Monthly Archive for June, 2007

Kinderzimmer

Today I bought my first mp3 album. It is from a german Hip-Hop group called Kinderzimmer Productions. I had the option to either buy the album as a CD from amazon for 14.97 Euros or I could download it for 10.99 Euros. The good thing about the second option (downloading) was that I saw that the money would go directly to one of the artists and not through who-knows-how-many-hands if buying it through amazon.

All the files are encoded with 256 kbit/s and as I would have ripped the CD anyway after buying it and probably never listening to the actual CD there were no reasons for not downloading it. The best thing was that from the point I decided to buy it until I could listen to it not more than 5 minutes elapsed.

If they would also offer the download as flac and ogg it would be perfect but right now I am already pretty happy the way it is.

GPS

Almost one week ago (last Saturday) we came back from our trip through Scotland.
We drove all the way from Germany to Scotland with our own car because it was much
cheaper than flying. The good thing about driving the whole way is that I was able
to record a complete route via GPS of our trip. This resulted in 80MB GPS data in
nmea format. After some struggling with gpsbabel I was finally able to
convert it to a 300MB googleearth kml file (compressed with bzip2 it is only
8MB).

The problem now was that googleearth would not load such a big file it
either just hung or was complaining that it was out of memory. So I tried to
visualize it with some other tool but the data were just too big.

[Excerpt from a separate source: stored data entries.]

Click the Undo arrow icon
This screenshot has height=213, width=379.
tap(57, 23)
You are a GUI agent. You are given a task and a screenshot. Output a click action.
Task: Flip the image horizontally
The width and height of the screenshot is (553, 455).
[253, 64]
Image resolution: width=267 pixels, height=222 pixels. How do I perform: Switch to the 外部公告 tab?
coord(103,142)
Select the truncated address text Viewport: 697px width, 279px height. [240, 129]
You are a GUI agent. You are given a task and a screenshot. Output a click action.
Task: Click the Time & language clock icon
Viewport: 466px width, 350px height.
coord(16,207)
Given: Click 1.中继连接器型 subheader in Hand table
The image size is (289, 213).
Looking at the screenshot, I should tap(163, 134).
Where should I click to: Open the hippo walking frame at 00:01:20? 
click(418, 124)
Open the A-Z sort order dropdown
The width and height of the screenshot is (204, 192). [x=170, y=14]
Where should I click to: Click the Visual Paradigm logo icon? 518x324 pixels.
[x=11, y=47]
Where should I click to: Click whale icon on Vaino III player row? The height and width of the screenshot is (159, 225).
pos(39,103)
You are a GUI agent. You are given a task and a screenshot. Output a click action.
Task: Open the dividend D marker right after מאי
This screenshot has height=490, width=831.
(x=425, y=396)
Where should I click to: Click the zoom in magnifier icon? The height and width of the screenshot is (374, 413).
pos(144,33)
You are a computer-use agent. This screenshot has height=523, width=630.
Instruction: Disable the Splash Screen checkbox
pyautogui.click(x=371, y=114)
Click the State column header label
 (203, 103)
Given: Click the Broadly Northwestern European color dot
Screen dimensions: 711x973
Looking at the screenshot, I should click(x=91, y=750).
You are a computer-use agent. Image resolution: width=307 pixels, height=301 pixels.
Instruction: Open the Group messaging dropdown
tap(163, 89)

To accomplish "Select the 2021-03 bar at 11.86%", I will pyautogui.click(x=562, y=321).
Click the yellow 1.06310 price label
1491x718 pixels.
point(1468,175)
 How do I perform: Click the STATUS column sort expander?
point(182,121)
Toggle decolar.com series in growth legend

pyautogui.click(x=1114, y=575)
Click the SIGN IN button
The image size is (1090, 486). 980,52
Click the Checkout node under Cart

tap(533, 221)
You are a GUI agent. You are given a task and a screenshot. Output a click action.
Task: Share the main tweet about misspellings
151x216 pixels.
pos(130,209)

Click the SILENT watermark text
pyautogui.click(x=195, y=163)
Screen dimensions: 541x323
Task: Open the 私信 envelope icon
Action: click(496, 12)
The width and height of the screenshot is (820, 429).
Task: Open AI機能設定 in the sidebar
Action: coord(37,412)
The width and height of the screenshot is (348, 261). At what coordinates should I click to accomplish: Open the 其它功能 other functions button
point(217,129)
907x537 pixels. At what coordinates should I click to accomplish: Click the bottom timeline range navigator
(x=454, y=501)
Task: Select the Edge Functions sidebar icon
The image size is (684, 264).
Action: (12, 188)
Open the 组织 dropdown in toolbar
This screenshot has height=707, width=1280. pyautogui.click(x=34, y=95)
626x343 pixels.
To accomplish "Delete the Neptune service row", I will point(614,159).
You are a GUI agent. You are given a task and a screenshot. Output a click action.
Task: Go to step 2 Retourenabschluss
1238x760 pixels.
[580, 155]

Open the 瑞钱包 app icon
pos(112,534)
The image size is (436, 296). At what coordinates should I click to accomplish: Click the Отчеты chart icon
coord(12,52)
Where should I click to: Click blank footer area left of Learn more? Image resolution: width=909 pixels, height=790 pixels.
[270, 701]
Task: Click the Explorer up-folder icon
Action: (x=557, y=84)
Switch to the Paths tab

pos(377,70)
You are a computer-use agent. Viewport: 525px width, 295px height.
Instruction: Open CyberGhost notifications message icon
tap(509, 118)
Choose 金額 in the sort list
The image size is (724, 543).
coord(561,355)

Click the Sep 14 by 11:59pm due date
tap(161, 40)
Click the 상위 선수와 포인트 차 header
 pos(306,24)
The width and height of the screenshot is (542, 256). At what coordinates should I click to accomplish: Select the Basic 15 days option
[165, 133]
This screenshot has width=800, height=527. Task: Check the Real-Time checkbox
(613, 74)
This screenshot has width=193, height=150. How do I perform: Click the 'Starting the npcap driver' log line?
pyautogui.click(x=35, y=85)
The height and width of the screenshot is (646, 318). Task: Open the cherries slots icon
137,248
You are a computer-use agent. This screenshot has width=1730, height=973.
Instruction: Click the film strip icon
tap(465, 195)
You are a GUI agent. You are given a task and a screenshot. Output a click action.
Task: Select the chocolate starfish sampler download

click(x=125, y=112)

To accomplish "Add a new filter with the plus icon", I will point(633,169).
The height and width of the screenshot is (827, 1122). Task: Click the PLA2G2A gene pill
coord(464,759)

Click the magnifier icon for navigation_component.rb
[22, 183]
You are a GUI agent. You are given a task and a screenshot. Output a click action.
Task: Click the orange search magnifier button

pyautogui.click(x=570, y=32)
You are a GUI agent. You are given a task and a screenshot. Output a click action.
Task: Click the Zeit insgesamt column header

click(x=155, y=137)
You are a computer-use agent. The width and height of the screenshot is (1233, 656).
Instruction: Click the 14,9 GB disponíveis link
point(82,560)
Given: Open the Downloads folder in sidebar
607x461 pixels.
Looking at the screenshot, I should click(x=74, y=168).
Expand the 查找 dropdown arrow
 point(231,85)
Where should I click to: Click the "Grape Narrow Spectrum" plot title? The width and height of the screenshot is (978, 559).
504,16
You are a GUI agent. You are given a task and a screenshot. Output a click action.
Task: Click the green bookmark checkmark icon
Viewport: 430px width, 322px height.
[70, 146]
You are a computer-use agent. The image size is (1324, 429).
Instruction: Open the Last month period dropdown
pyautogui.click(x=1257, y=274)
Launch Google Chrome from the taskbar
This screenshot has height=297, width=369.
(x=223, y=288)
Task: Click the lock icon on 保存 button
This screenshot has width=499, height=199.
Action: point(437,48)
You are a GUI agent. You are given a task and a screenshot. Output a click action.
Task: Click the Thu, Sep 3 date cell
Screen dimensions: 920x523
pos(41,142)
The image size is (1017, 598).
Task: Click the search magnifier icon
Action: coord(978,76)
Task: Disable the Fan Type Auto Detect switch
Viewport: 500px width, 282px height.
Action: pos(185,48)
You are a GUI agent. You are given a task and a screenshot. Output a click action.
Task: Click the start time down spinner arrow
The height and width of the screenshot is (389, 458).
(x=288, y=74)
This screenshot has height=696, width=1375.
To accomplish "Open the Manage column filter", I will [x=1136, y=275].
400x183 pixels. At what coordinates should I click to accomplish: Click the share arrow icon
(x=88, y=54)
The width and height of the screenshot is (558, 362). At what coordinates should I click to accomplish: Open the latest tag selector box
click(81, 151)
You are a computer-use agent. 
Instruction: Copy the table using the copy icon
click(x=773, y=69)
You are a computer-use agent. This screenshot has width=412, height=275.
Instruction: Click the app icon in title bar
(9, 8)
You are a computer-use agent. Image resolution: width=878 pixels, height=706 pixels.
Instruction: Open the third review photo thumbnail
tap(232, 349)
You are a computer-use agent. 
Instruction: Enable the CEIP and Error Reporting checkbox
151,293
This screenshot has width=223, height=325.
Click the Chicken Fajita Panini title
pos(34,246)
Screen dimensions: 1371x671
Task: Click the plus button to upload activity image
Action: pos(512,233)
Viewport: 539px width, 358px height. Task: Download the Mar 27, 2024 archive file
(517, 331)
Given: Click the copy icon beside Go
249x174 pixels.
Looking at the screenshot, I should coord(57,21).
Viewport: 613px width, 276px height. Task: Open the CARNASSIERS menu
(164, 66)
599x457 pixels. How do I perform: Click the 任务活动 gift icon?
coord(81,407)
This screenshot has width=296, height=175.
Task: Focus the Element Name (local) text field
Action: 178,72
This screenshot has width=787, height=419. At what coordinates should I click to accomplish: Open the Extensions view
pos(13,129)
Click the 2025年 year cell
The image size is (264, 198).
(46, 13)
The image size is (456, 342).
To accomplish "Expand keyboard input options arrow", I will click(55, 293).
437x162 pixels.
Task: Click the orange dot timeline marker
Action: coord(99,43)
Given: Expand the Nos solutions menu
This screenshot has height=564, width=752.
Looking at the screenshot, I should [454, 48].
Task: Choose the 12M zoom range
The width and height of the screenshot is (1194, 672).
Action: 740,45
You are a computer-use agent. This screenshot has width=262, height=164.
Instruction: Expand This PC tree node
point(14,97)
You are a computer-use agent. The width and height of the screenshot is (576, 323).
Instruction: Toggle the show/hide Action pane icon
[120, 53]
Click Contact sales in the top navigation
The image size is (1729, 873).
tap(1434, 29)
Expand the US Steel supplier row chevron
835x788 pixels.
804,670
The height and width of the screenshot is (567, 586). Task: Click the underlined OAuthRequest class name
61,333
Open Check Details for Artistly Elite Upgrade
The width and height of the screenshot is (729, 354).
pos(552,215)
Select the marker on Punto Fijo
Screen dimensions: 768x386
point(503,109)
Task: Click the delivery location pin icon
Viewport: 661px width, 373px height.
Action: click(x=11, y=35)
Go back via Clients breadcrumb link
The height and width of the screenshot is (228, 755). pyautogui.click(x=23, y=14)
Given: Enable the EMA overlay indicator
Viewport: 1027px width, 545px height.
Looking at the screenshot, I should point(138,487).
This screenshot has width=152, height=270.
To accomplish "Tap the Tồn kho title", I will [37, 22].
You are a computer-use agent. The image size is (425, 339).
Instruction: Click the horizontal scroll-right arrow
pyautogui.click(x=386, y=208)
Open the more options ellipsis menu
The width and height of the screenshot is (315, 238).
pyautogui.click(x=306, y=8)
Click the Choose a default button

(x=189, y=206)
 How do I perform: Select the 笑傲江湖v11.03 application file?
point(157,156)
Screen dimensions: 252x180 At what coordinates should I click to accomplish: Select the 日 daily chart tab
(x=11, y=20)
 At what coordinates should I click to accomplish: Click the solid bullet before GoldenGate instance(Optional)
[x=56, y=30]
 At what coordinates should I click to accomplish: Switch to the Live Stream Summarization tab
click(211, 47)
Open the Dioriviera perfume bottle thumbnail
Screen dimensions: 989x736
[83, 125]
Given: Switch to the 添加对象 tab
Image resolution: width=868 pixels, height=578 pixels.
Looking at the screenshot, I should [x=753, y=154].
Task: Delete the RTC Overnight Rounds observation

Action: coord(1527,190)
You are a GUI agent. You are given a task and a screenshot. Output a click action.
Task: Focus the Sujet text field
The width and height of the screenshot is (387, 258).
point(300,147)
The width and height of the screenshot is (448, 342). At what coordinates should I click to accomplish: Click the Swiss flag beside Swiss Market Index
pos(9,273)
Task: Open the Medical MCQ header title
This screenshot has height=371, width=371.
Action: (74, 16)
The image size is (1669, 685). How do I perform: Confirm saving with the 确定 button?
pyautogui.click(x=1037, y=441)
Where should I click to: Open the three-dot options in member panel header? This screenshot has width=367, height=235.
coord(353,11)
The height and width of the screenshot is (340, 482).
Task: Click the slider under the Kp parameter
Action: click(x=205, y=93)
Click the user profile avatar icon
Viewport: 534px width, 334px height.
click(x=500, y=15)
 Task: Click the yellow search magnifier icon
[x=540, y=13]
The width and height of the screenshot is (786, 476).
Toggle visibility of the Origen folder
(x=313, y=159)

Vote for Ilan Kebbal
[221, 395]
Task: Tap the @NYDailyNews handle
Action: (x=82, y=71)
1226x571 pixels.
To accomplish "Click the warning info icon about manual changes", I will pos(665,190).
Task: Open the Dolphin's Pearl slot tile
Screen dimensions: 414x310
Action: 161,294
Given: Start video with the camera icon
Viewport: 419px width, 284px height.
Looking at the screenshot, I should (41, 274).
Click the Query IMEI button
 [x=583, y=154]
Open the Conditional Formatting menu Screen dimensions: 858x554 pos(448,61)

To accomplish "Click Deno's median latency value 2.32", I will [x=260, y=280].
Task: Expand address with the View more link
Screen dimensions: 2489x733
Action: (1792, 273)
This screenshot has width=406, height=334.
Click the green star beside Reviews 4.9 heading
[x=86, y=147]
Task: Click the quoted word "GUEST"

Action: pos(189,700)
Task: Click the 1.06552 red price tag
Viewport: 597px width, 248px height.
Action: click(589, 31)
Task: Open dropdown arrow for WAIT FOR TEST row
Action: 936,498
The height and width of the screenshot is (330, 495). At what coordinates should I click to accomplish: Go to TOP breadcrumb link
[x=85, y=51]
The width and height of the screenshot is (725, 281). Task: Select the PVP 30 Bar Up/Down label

While talking to Alex he came up with
the idea to optimize the data. The file has therefore been converted to
igc and Alex wrote a simple python script which optimizes the data:
gpsopt.

With the help of gpsopt (./gpsopt.py all.igc 300 > red.igc) I was
able to to create a file which googleearth can handle and this is the
result:


It is pretty fascinating to have such a detailed log of such a trip and
thanks to Alex’s Python skills I can now even use almost all the data I
collected.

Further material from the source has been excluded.